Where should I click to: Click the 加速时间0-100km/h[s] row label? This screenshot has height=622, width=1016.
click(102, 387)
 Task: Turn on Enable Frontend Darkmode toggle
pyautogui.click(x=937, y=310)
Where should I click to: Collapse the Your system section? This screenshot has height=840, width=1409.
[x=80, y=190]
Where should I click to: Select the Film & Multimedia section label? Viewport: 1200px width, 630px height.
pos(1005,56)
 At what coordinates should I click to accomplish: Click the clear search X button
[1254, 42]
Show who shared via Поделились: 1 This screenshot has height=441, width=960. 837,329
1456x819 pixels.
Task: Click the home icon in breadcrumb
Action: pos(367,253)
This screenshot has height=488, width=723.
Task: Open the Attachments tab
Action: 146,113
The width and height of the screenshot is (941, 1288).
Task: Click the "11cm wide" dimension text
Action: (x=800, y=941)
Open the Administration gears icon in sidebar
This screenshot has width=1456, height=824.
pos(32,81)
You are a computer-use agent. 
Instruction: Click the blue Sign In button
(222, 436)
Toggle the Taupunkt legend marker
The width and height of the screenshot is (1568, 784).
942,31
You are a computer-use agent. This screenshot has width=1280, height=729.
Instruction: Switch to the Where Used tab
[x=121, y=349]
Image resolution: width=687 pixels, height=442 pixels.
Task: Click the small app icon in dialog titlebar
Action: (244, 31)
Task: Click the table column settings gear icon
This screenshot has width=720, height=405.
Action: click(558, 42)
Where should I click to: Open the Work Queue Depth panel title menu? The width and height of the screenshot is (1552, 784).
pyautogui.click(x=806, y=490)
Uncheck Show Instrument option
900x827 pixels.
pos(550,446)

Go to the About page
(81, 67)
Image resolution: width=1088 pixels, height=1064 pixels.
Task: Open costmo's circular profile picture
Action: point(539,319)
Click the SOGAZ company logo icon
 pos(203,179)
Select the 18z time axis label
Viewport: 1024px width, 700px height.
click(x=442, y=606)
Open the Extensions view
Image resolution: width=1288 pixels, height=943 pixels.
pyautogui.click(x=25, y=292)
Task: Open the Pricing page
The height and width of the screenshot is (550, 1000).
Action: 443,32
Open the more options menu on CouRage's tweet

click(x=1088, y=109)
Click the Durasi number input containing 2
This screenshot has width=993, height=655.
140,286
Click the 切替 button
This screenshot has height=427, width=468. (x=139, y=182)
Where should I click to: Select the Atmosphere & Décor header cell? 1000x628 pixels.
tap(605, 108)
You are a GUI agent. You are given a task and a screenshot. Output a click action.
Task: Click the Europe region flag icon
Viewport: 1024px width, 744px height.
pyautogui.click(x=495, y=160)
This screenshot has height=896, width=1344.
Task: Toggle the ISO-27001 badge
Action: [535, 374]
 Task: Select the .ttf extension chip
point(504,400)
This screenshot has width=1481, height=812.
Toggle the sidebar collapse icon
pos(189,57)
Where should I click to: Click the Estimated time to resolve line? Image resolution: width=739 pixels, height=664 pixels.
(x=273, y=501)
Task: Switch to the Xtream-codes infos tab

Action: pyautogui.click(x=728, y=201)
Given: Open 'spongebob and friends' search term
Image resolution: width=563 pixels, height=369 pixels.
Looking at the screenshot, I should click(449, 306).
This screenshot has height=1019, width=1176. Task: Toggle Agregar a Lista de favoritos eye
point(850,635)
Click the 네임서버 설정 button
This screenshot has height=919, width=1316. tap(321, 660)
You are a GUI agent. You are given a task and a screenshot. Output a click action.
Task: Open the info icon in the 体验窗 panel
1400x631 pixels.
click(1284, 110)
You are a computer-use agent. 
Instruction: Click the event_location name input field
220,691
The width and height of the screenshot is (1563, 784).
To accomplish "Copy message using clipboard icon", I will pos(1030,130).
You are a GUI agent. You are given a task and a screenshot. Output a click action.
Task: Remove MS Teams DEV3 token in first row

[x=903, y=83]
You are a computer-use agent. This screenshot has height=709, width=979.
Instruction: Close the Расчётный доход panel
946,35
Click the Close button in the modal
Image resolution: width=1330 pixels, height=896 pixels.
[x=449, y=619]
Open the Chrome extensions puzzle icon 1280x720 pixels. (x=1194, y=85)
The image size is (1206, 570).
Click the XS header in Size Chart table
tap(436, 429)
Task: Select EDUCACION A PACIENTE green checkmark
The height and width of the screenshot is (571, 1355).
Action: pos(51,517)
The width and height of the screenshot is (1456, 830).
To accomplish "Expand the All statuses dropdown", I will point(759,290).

**Given problem**
Write out again every line from the start of the data through the line containing "pos(1005,56)", both ends included. Scale each click coordinate by 1.65 and round it to a whole number, with halves rounded up, leaving every other number unchanged.

**Complete answer**
Where should I click to: Click the 加速时间0-100km/h[s] row label? This screenshot has height=622, width=1016.
click(168, 639)
 Task: Turn on Enable Frontend Darkmode toggle
pyautogui.click(x=1546, y=512)
Where should I click to: Collapse the Your system section? This screenshot has height=840, width=1409.
[x=132, y=314]
Where should I click to: Select the Film & Multimedia section label? Viewport: 1200px width, 630px height.
pos(1658,92)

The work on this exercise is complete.